We've already mentioned that toe-running builds strength in previously neglected muscles. Remember when you caught yourself toe-running to the finish line? Well, another lauded benefit of toe-running is increased speed. According to Lieberman, "everyone knows this: The faster you go, the more you get up on the front of your foot" [source: Lieberman].
Next, there is impact. According to Lieberman's research, heel striking creates a substantial impact transient -- the force from the collision with the ground that reverberates through the skeletal system and correlates to shin splints and tibial stress fractures. However, forefoot striking does not produce an impact transient. The impact forces of forefoot strikers are seven times less than those of barefoot heel strikers [source: Lieberman et al]. "The question that has not been addressed is, if you eliminate the impact transient completely, will that reduce running injuries?" Lieberman says [source: Lieberman].

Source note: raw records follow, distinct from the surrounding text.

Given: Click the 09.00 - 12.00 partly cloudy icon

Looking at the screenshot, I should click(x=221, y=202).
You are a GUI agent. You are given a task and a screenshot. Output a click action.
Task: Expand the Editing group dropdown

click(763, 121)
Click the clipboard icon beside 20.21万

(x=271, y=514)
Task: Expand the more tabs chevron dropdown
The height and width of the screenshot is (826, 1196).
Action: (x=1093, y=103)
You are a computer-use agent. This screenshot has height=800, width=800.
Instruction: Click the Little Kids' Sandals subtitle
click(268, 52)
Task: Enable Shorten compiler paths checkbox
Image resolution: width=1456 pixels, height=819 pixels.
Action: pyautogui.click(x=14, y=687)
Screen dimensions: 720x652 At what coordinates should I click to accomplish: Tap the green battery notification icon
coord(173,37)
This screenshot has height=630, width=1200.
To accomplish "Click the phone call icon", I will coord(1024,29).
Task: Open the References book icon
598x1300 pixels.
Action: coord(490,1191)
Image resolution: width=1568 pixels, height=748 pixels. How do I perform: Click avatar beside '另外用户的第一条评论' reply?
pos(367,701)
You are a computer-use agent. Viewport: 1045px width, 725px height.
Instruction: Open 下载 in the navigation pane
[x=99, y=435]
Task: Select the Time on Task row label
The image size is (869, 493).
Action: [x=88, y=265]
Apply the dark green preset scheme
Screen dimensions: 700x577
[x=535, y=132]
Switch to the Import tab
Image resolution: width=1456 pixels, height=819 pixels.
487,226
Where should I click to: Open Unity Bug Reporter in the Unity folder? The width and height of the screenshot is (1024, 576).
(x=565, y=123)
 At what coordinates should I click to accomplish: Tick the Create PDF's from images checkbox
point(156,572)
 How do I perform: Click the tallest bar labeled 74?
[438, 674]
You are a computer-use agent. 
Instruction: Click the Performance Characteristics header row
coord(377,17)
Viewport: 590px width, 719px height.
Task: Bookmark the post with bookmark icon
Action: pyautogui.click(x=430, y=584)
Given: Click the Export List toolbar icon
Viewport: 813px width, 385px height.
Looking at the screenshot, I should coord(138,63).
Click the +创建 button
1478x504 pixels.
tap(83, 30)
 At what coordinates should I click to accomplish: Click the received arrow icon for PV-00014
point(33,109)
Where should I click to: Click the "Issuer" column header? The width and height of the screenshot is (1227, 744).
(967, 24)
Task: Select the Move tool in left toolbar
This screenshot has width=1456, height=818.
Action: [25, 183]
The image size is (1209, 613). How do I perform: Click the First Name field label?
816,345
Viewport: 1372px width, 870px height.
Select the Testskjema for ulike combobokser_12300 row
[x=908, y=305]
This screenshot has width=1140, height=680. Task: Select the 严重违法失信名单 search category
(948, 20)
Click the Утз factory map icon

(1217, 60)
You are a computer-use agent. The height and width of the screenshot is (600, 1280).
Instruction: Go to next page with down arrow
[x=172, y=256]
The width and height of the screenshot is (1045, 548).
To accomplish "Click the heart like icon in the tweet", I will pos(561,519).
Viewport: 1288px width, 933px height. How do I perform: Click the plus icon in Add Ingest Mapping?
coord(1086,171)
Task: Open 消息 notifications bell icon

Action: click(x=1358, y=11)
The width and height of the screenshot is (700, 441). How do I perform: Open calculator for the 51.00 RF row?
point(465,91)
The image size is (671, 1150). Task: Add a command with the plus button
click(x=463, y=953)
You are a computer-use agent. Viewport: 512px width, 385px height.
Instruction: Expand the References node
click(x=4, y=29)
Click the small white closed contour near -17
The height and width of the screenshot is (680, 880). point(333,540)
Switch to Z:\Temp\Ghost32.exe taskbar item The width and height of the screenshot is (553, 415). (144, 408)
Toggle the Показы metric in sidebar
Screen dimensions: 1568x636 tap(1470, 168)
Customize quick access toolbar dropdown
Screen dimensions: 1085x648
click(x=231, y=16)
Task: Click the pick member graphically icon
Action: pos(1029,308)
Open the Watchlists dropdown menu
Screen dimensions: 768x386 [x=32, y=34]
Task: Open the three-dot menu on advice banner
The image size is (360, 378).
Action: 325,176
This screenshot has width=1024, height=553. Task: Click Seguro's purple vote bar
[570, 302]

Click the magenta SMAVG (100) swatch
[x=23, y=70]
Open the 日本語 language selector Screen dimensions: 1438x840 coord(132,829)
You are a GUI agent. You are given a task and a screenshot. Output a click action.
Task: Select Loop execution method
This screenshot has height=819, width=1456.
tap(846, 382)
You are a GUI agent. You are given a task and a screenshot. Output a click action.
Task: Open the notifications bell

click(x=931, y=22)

This is where things get contentious. Lieberman suspects that forefoot and midfoot strikes can reduce injuries such as stress fractures and plantar fasciitis [source: Lieberman et al]. The Pose Method purports to reduce the impact on runners' knees by 50 percent [source: Pose Tech]. In his bestselling book "Born to Run," Christopher McDougall says the lessons he learned from the Tarahumara Indians -- a group of ultra-distance running phenoms who forefoot strike barefoot or in minimalist sandals -- helped him run without incurring any of the hamstring, arch or ankle injuries that once plagued his bulky body [source: McDougall]. Some experts claim shorter strides -- part and parcel of toe-running -- can help prevent injury [source: Burfoot].
However, many opponents believe that forefoot running comes equipped with its own set of hazards. Runner and podiatrist Kevin Kirby says he has seen afflictions of the Achilles tendon in forefoot runners [source: Burfoot]. Danny Dreyer, founder of Chi Running, says that pushing from the toes can lead to shin, calf and ankle injuries [source: Valentine]. Some speculate that shorter strides can cause injuries because they require more steps to cover the same distance [source: Tweney]. Even Lieberman says heel striking in running shoes might not necessarily contribute to running-related injuries more than forefoot striking [source: Lieberman et al].
Currently, no research on the effects of forefoot striking with regard to injury has been completed.